In light of this huge mess, it’s no wonder the only photo of the man in existence is this shot of his back. I’d be embarrassed, too.

4 Responses to “Top Five Most Useless Star Wars Characters”


  1. Fishbelly White:
    January 31st, 2008 at 10:20 pm

    I suspect you may be hearing from a certain Rat who works for The Mouse on the Boba Fett issue.
    Me? You didn’t touch on Darth Vader (even given the wince-worthy Hayden Christensen days), so I’m good.

  2. megashaun:
    February 1st, 2008 at 8:34 am

    I was wanting to keep it to all Original Trilogy characters. It was difficult to sift through the list as I could only choose five. I could have gone the route of all bounty hunters but then I’d have to not include one of them. Who else is useless? A lot of characters. Greedo, Bossk, 4-LOM, Zuckuss, IG-88, Figrin D’an and the Modal Nodes, the Jawas.

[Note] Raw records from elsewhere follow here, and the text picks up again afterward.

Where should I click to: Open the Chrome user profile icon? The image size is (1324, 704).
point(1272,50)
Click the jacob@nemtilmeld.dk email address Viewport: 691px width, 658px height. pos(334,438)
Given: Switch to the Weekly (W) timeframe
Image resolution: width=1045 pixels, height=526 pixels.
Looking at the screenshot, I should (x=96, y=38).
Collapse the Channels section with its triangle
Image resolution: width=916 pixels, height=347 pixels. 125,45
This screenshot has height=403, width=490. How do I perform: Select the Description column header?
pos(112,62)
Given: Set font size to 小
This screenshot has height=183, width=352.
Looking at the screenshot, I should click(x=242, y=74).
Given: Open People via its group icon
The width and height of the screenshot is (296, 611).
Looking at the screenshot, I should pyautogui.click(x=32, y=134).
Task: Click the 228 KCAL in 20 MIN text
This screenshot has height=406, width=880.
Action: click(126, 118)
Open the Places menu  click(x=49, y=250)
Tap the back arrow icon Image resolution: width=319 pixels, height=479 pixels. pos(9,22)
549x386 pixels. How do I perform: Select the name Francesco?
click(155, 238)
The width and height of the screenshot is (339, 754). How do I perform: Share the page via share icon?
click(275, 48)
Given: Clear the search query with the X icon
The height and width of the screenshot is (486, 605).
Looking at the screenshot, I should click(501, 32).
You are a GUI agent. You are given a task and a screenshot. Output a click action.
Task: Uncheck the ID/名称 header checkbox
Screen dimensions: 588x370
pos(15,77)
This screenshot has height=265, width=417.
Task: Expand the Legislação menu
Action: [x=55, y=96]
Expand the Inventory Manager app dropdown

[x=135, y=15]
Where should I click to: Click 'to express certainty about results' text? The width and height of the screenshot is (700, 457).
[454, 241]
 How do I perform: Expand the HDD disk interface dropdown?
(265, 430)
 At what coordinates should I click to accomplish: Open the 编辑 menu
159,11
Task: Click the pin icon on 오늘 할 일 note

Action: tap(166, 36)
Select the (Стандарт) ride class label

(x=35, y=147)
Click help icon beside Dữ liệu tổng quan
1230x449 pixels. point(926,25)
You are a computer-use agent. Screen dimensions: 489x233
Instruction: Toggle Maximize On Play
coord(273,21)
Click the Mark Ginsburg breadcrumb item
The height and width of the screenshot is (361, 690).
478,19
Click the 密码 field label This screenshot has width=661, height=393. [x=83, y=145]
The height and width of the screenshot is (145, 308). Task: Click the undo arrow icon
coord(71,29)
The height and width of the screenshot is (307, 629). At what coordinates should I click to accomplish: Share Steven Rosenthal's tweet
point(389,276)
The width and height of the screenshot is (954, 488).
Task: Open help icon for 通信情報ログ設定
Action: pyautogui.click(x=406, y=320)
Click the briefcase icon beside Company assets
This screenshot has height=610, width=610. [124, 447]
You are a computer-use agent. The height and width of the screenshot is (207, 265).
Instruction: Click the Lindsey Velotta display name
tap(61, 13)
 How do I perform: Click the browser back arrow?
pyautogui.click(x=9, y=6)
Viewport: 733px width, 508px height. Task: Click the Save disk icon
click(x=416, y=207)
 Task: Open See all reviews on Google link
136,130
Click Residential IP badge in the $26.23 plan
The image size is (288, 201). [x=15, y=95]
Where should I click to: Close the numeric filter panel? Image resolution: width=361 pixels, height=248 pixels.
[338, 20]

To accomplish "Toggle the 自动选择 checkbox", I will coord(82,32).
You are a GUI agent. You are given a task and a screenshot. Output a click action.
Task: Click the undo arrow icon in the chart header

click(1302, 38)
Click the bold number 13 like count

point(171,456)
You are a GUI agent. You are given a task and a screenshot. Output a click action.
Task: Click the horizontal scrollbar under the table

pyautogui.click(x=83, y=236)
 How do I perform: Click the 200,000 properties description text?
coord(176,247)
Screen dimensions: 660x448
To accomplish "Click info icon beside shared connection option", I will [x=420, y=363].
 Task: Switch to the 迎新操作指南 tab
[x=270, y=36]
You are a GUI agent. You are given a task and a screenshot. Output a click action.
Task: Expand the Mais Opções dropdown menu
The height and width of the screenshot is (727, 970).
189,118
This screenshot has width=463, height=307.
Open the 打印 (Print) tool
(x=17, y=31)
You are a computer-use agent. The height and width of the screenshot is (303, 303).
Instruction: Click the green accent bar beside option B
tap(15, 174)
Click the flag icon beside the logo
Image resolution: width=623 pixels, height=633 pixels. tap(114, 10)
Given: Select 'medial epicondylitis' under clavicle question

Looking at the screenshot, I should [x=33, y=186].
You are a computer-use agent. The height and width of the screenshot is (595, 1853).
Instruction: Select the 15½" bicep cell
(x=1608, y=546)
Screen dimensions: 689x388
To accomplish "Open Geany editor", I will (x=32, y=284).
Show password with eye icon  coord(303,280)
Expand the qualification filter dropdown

    Just note that I’m making fun of them out of extreme love for the series.

  3. danny irons:
    December 24th, 2010 at 4:02 am

    I believe the ammunition must have been quite expensive for the empire. actually there is no sign for the cost of ammunition in the movies… the empire does not posses any environmental concerns either. captain was so wrong.

  4. Alif:
    February 1st, 2016 at 1:05 am

    C-3P0 is nearly useless. He is a protocol droid good at interpersonal dynamics, but never makes significant changes throughout the saga. He complains more than he solves problems.